Public final demand is the giveaway
The clearest sign that the equilibrium is artificial is public final demand. Each forecast vintage assumes government spending growth steps down to around 1.5 to 2 per cent. The actuals run two to three times that.
This is not a mistake. It is a feature of the costing exercise. Treasury cannot forecast policy decisions that have not yet been taken. So in the out years, the spending profile reverts to a passive baseline. Politics then adds spending each year and the actuals drift back above the forecast.
Private final demand does the opposite. Forecasts assume the private sector picks up the slack.
In practice, the private handover rarely arrives on schedule, and the public sector fills the gap. The composition of growth in the budget papers is not the composition we tend to get.
What it adds up to
Put the pieces together and the underlying cash balance projection looks like this.
Deficits stabilising around 1 per cent of GDP. Manageable. The cash balance line is constructed from revenue forecasts that assume conservative commodity prices, expenses forecasts that assume no new policy, GDP forecasts that assume a productivity rebound, and labour market forecasts that assume there isn't one. Each component is defensible in isolation. As a package, they are incoherent.
Net debt then grows steadily.
The forecast line slopes up gently. The net debt line is sensitive to the bond yield assumption. The chart shows debt at market value, so the fall from 2020 to 2023 partly reflects yields rising and revaluing existing bonds down. The forecast trajectory assumes yields broadly hold. If they rise, the immediate effect is to flatter the headline net debt number while raising public debt interest in the budget. For this reason gross debt is also worth keeping an eye on.
Where this leaves us
The conservative skew on terms of trade and revenue is fine. Asymmetric political risks deserve asymmetric forecasting. If you have to be wrong, be wrong in the direction that doesn't have you announcing windfalls that never arrive.
The reversion to equilibrium framework is also fine, as a framework. Treasury cannot forecast politics, and pretending it can would produce worse numbers, not better ones.

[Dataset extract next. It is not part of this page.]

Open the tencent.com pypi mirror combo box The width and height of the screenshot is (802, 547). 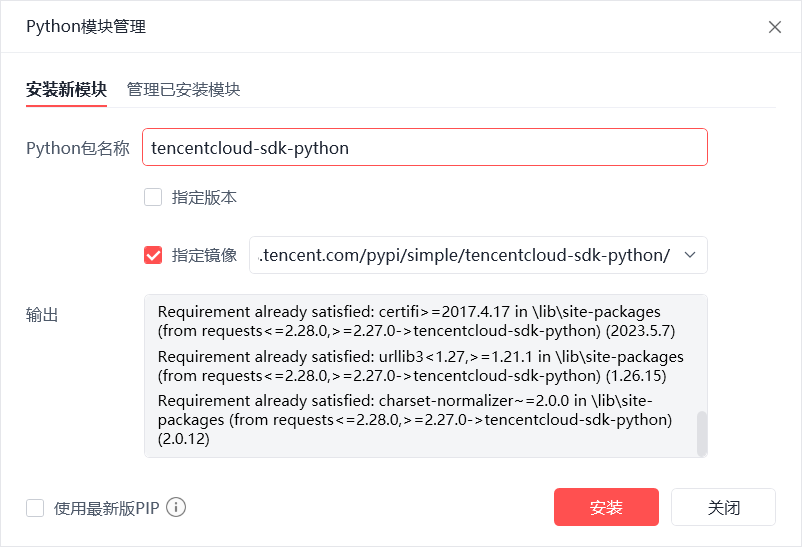[x=478, y=255]
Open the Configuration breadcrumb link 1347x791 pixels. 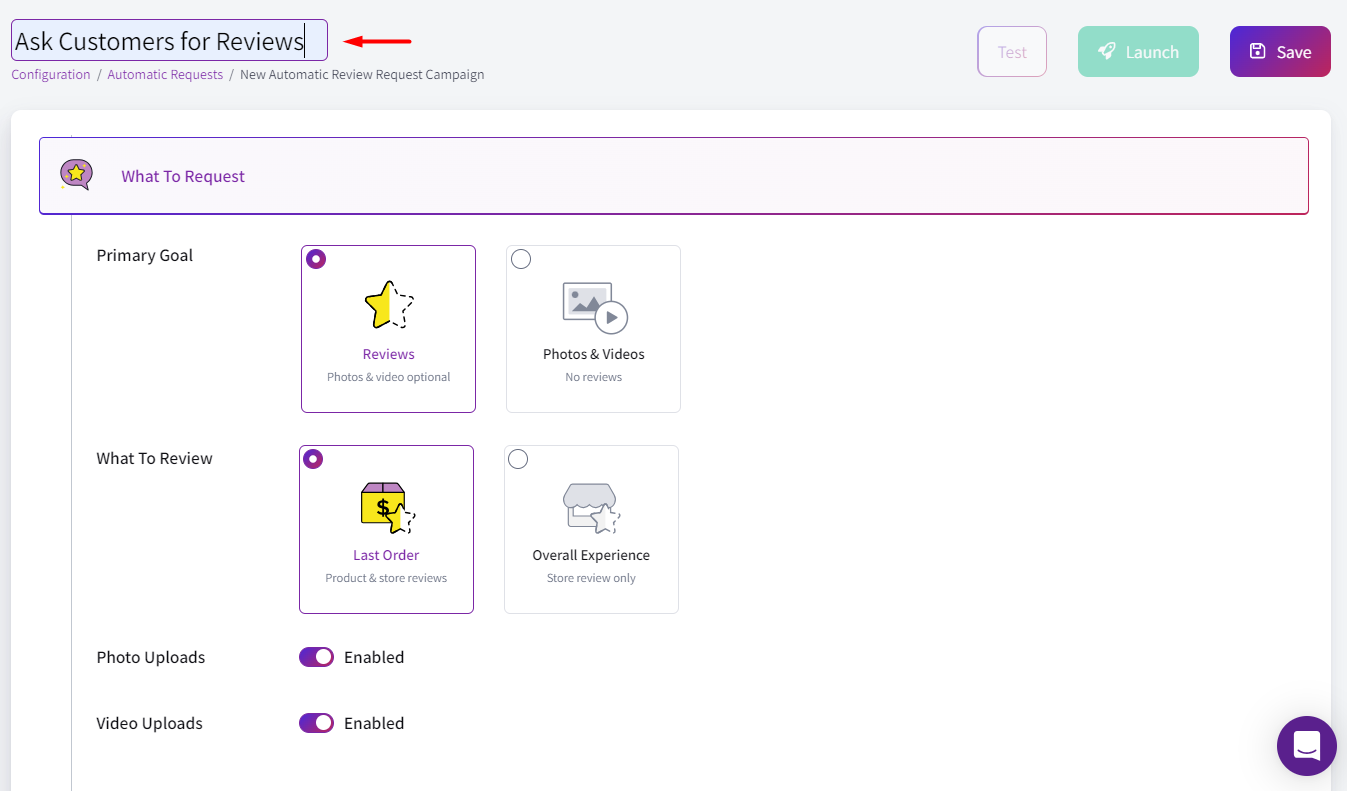tap(50, 74)
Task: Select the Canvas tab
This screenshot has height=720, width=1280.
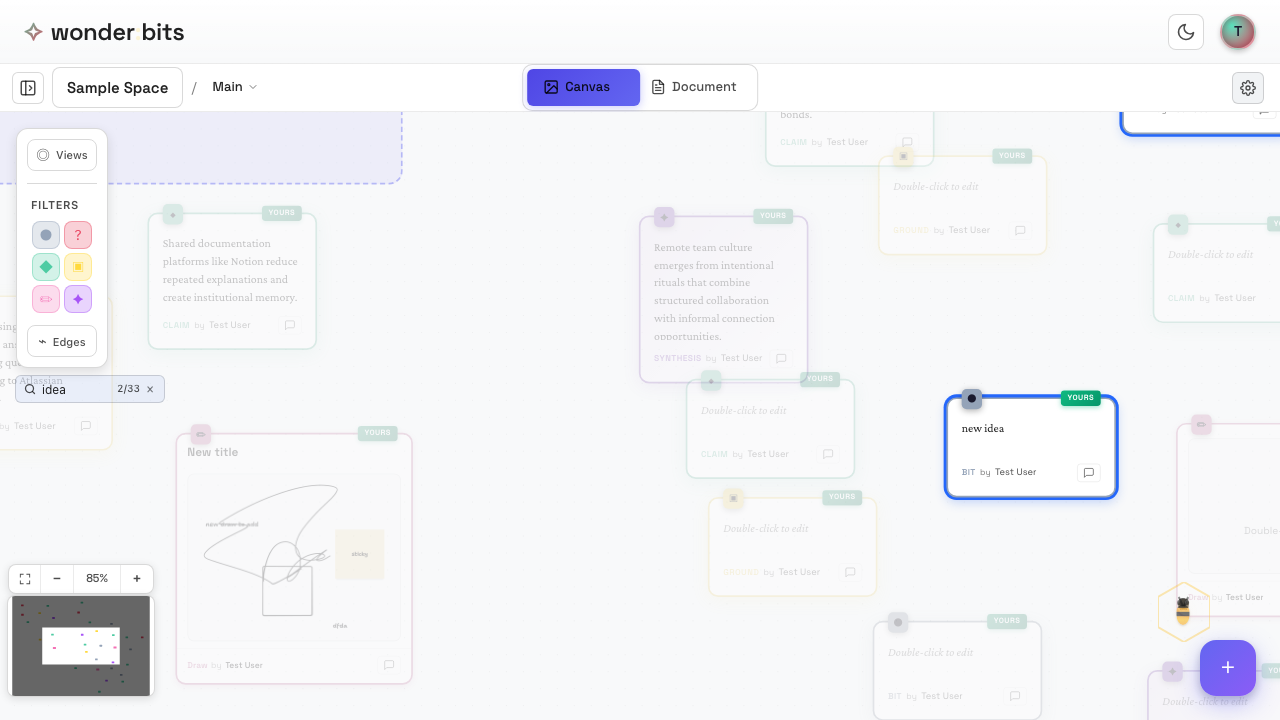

What is not fine is the equilibrium itself. The package on the supply side is internally inconsistent. The GDP speed limit assumes productivity at around 0.8 per cent. The actual data, once you strip out the pandemic, says trend productivity is closer to 0.5. Multifactor productivity has been flat for twenty years. The labour market detail assumes no rebound. The wages and prices forecasts assume an even bigger one than the GDP figure does. The investment forecasts assume nothing is changing.
A coherent version of these numbers would do one of two things. It would accept that trend productivity is around 0.5 per cent, mark the speed limit down to about 2.0, and accept that wages cannot sustainably grow much faster than prices. Or it would commit to a genuine rebound, mark business investment up sharply, raise the speed limit, and explain where the rebound is going to come from after twenty years of nothing. Doing both at once is having it both ways.
The deficits in the chart above are calculated on the having-it-both-ways assumption. Half the equilibrium that produces them is doing work the other half denies is happening. That is not a forecast error. It is an equilibrium whose components cannot all be true at once.